HIS work is famed around the world.

Now antique tables and chairs by the famous ‘mouseman’ Robert Thompson are among the treasures being auctioned by a monastery.

The auction is the latest initiative by the Community of the Resurrection monastery in Mirfield to raise money for a £2m revamp.

The monks want to carry out the refurbishments to allow better disabled access to the Romanesque church and they plan to convert the current monastery into housing.

Twenty-one brothers live there and take life vows of poverty, chastity, and obedience. They welcome 3,000 visitors every year.

Father John Gribben has either found or been given a growing mass of antique and historic items ranging from furniture to stamps, so he’s holding an auction.

Star lots will include two tables and six chairs from the 1920s by the famous Yorkshire firm Thompson’s of Kilburn, bearing the well-loved carved mouse trademark.

The furniture currently belongs to the Community and is believed to date from the 1920s.

Some are believed to be part of a commission for Brigadier Hargreaves of Castlegarth, Wetherby.

The Community is also putting more modern items under the hammer – an autograph of Lord Archer and a pair of former Manchester United defender (now at Sunderland) Wes Brown’s football boots.

Father John said: “Some of the brethren are quite sad at the loss of the Thompson furniture – but we love the church more.”

Other items included in the auction are the passport, initialled handkerchief and some other memorabilia of the late Archbishop Trevor Huddleston – a famous member of the Community of the Resurrection – and one of the earliest instigators of the South African anti-apartheid movement.

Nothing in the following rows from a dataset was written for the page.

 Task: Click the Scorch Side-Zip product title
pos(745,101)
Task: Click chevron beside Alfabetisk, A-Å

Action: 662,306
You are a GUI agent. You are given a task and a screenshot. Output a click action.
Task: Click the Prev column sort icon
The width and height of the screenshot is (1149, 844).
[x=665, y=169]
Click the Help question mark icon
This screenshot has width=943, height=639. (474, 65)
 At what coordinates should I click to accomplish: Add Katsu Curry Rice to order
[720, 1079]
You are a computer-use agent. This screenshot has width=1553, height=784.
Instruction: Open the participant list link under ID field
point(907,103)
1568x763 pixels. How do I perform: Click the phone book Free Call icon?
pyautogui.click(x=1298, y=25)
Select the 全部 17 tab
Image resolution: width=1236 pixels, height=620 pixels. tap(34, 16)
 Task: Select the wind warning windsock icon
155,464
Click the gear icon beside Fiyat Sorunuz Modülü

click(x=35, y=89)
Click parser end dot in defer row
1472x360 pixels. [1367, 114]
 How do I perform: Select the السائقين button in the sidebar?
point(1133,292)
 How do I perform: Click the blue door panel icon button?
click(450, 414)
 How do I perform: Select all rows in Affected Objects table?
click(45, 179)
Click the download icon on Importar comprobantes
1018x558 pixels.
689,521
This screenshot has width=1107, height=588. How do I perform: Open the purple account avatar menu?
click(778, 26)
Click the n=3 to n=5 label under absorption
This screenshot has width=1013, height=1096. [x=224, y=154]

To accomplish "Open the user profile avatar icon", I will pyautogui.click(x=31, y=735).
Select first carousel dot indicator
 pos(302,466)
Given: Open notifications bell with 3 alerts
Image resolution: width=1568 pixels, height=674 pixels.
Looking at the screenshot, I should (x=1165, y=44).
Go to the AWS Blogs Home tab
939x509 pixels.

Father John said: “We started with an appeal to our Friends organisation.

“One elderly priest turned up with two suitcases full of things.

“His father was a priest in World War One – we have his battlefield communion set with chalice and patten. He was still using it in Canada in the 1960s.

“There’s even an unopened packet of army-issue miniature communion wafers – still sealed – and with the royal coat-of-arms on the outside.”

There are some 300 lots to catalogue already but Father John has the help of his auctioneer brother George Gribben of Bloomfield Auctions in Belfast.

Other items include Chinese coins, stamps, cigarette cards, a box of Japanese Noritake china, paintings, photographs, clocks, watches and tableware.

Other items from the Community’s own house at the Stocks Bank Road will be sold. The house was built in 1870 and was bought complete with some of its Victorian and older Georgian furnishings in 1898.

The auction will be conducted by George Gribben at 2pm on Saturday, October 22, in the Refectory of the College of the Resurrection, which shares its site with the Community.

Items can be viewed in the morning and on the previous day and 100% of the proceeds will go towards the work on the church which is already underway.